There is one other point which was raised by the right hon. Member for West Stirling, and that concerns the Co-operative Wholesale Society. He asked whether Sub-section (2, a) of Clause 2 meant that if a contract was placed with the Cooperative Wholesale Society by a local authority a member of a retail society who was a member of that authority would be debarred from voting because of his interest. I am advised that that would not in fact be the case. Under that Clause a member is reckoned as having an interest if he is a member of a company with which a contract is made. A member of a retail society would not be disqualified if the council placed a contract with the wholesale society of which he himself was not a member.
§ Mr. Gallacher
It speaks of "the society of which he is a member." If he is a member of the Scottish Wholesale Society does it apply there?
§ Mr. Colville
I am advised that the fact that the contract was placed with the wholesale society would not disqualify the member of the retail society.
§ Mr. Westwood
Is it not a fact that under the system of co-operation no individual member of a co-operative society is a member of the wholesale society? If his own society is a member of the S.C.W.S. or the C.W.S. he would not be cut out.
§ Mr. Colville
I think it is clear that he would not be cut out. The right hon. Gentleman has some doubt. He asked what was meant by nominee. The purpose is to avoid a holding company being formed simply to avoid the law.
§ Mr. Kirkwood
Supposing there is a local co-operative society, not the wholesale society, and it owns a creamery and supplies not only the local schools but the county schools with milk. How will members of the co-operative society who are also members of the town council or the county council stand in relation to that?
§ Mr. Colville
I should not like to answer that question without looking into the point more carefully. It would depend on the actual circumstances of the contract. The hon. Member for Hamilton (Mr. Graham) asked in relation to Sub-section (1) of Clause 2 what was the meaning of the words "or other matter." The Clause reads:If a member of a county council, a town council or a district council has any pecuniary interest direct or indirect in any contract or proposed contract or other matter and is present at a meeting of the council at which the contract or other matter.The words "or other matter" are intended to cover such things as public assistance or the rents of houses.
§ Mr.
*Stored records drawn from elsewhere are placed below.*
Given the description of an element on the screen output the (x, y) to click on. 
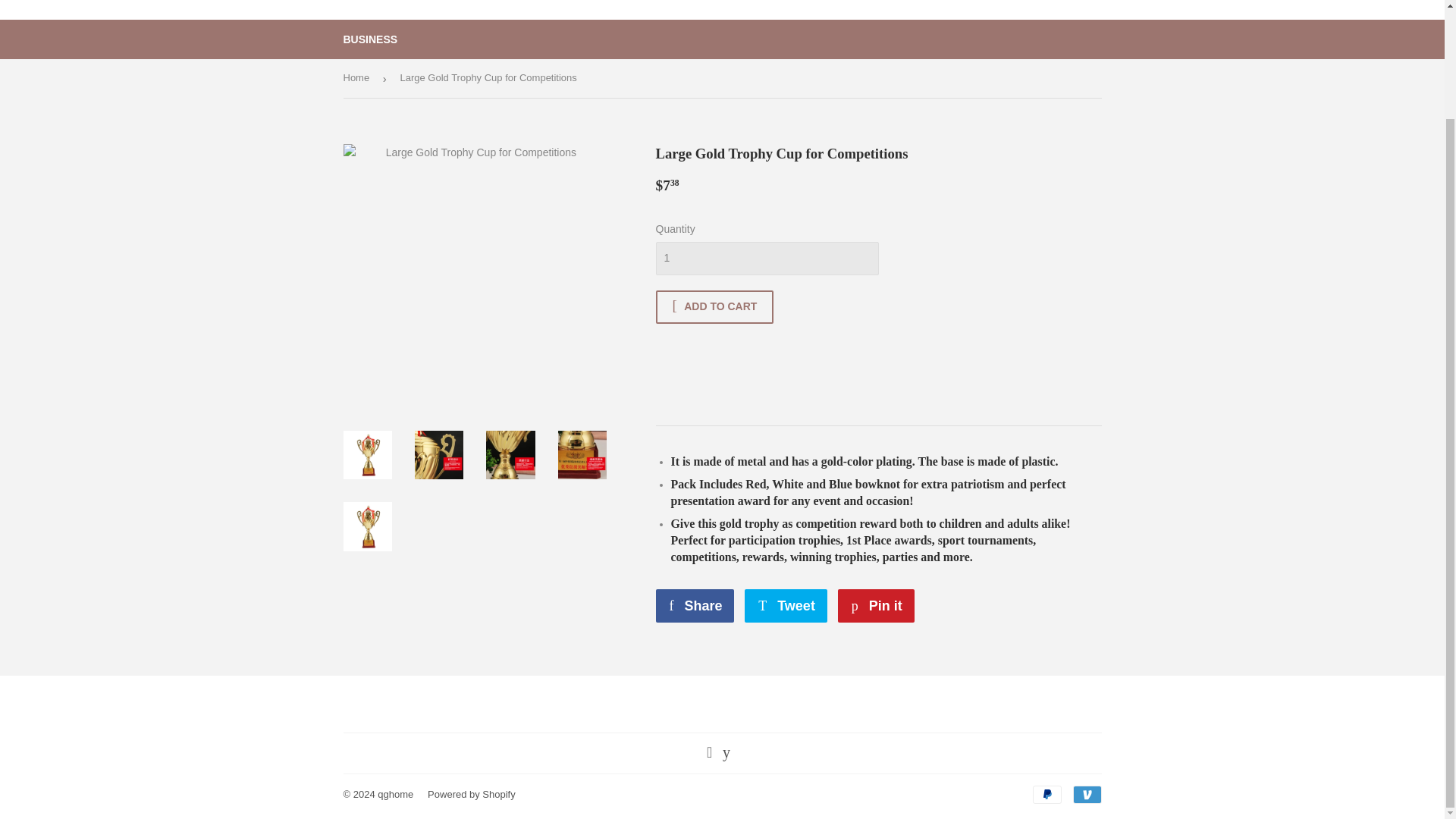
Share on Facebook (694, 605)
Venmo (1085, 794)
Powered by Shopify (471, 794)
PayPal (876, 605)
ADD TO CART (1046, 794)
qghome (714, 306)
Tweet on Twitter (785, 605)
1 (395, 794)
BUSINESS (785, 605)
Pin on Pinterest (766, 258)
Given the description of an element on the screen output the (x, y) to click on. 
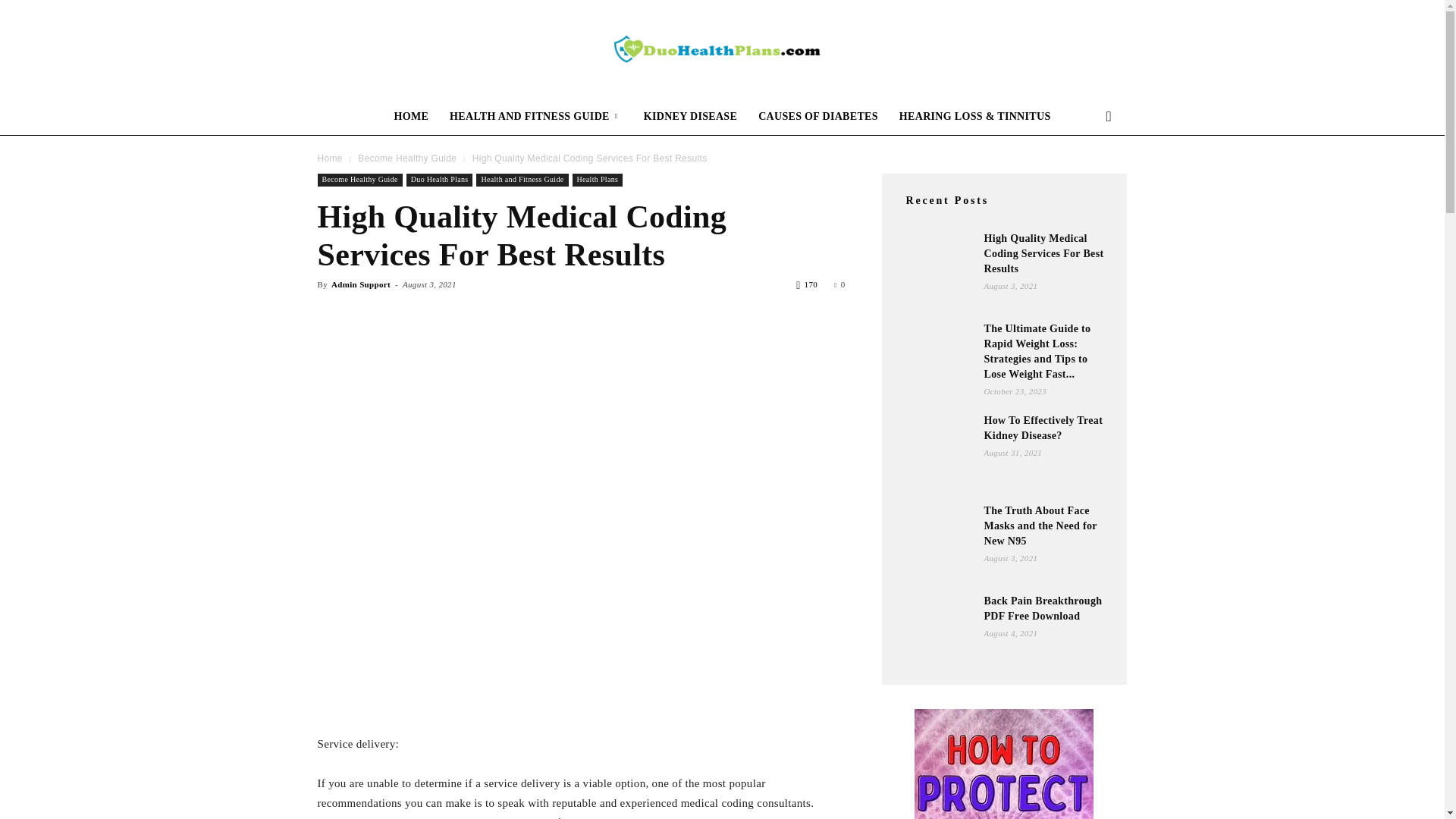
View all posts in Become Healthy Guide (407, 158)
KIDNEY DISEASE (690, 116)
HOME (410, 116)
HEALTH AND FITNESS GUIDE (536, 116)
CAUSES OF DIABETES (818, 116)
Given the description of an element on the screen output the (x, y) to click on. 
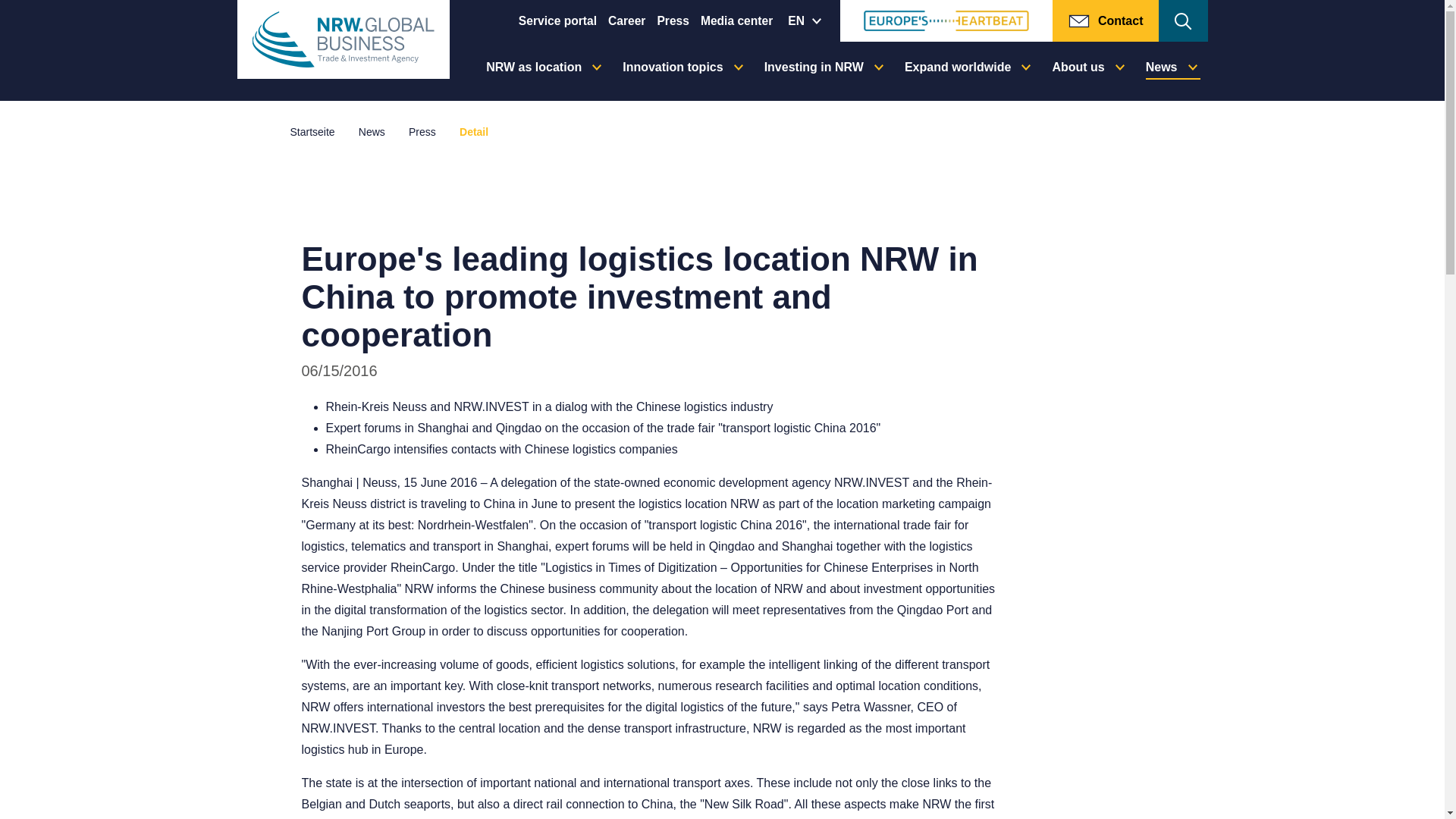
NRW as location (543, 70)
Media center (736, 20)
News (371, 132)
Career (626, 20)
Startseite (311, 132)
EN (806, 20)
Open Search (1183, 20)
Contact (1105, 20)
Investing in NRW (823, 70)
Service portal (557, 20)
Given the description of an element on the screen output the (x, y) to click on. 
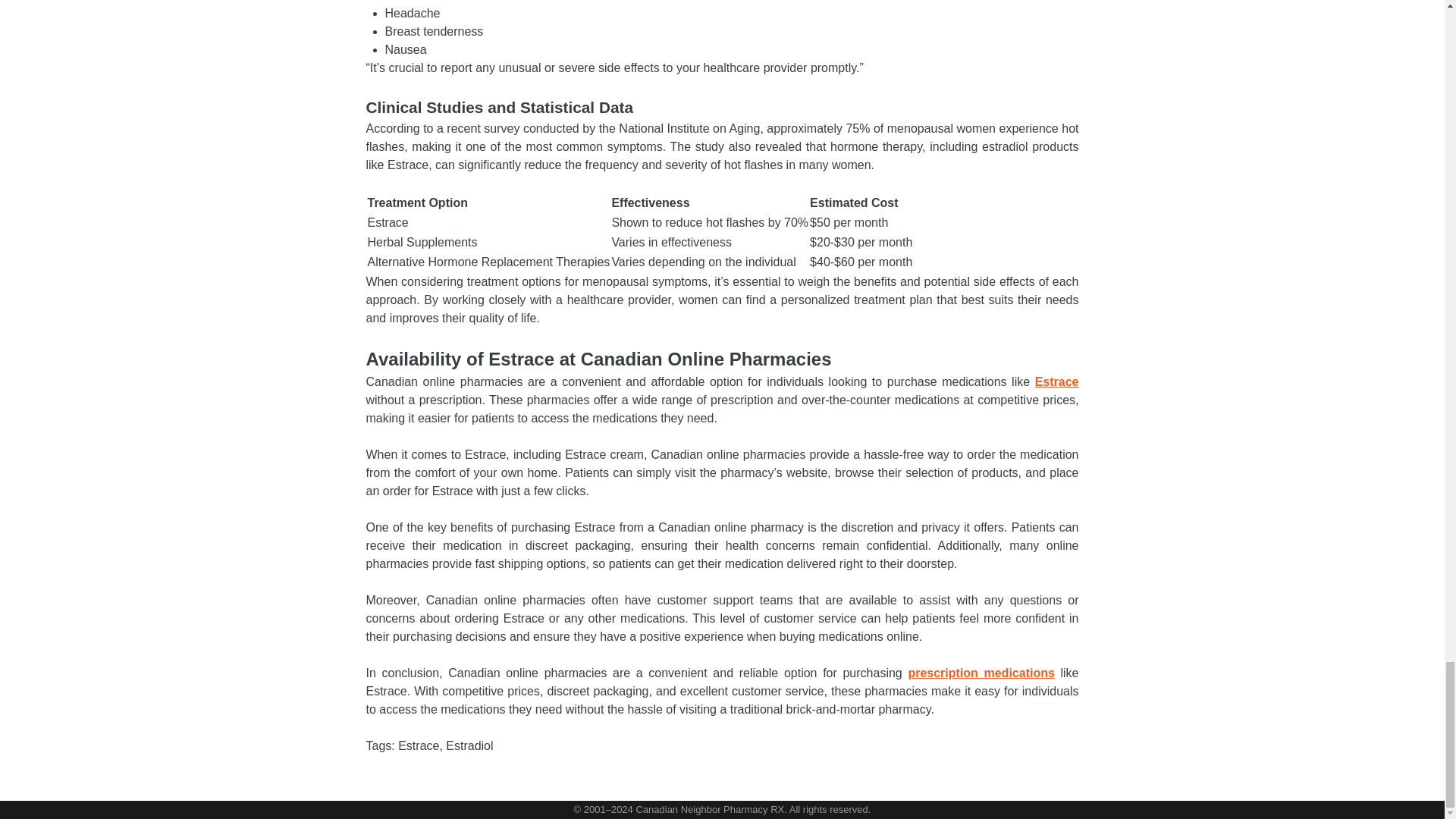
Estrace (1056, 381)
prescription medications (980, 672)
Given the description of an element on the screen output the (x, y) to click on. 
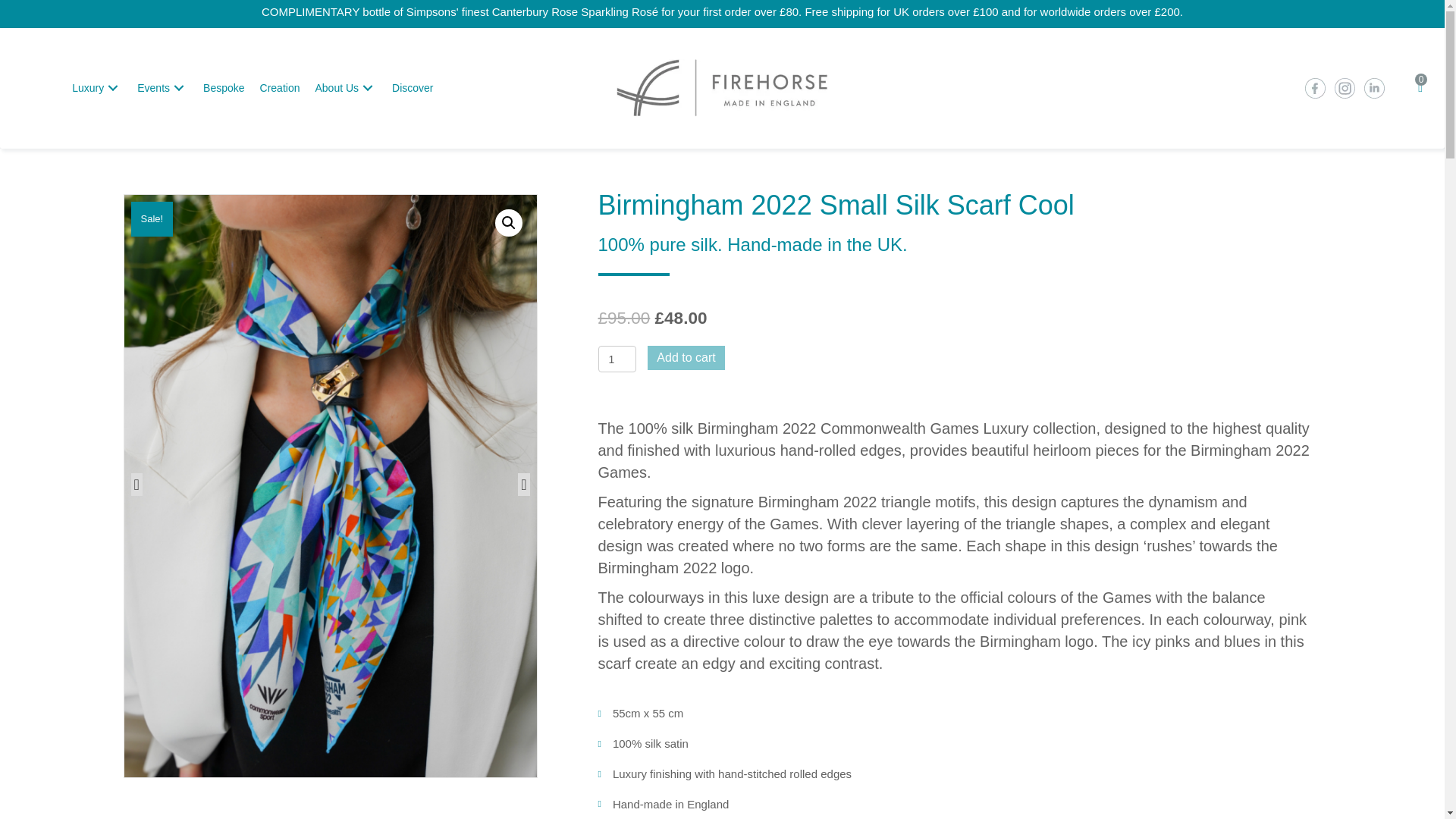
Firehorse-logo (721, 87)
1 (616, 358)
About Us (345, 87)
Creation (279, 87)
instagram (1344, 87)
Discover (412, 87)
Bespoke (223, 87)
Luxury (96, 87)
linkedin (1372, 87)
Add to cart (685, 357)
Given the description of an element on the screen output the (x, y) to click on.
Colville
Yes, but we need to put in these words in order to make sure that the position is covered under this Clause. I think that is the real reason for inserting those words at that point. A number of other points which have been raised might very well be discussed when we get this Bill in the Scottish Standing Committee. In the main I would agree with those Members who say that it is very necessary to preserve the purity of local government administration, and at the same time to do it in a way that is fair to those who give up their time to that work. I have a very high regard for those of all parties who give their time to local administration. I do not suppose there is any other country in the world in which local administration is so fairly carried on as in this country—and by this country I mean both sides of the Border. But I am anxious to see that in Scotland those engaged in local administration do not fall under an unfair disability, and I believe that in this Bill we have a Measure which will put them in a fair position and will avoid the dangers which would undoubtedly exist if the law is not altered. The position of those who are members of co-operative societies, the 2338 position of those who are living in council houses and the position of those receiving public relief—all those points have been considered, and if the Bill does not go as far as some hon. Members would like, at least it makes a considerable advance; and I hope that after the discussion upon the various points which will arise in Committee it will emerge a Measure which will really be helpful to local administration in Scotland. I think the House in general has welcomed the introduction of the Bill, and I am glad to have heard the speeches which have been made upon it.
§ Question, "That the Bill be now read a Second time," put, and agreed to.
§ Bill read a Second time, and committed to a Standing Committee.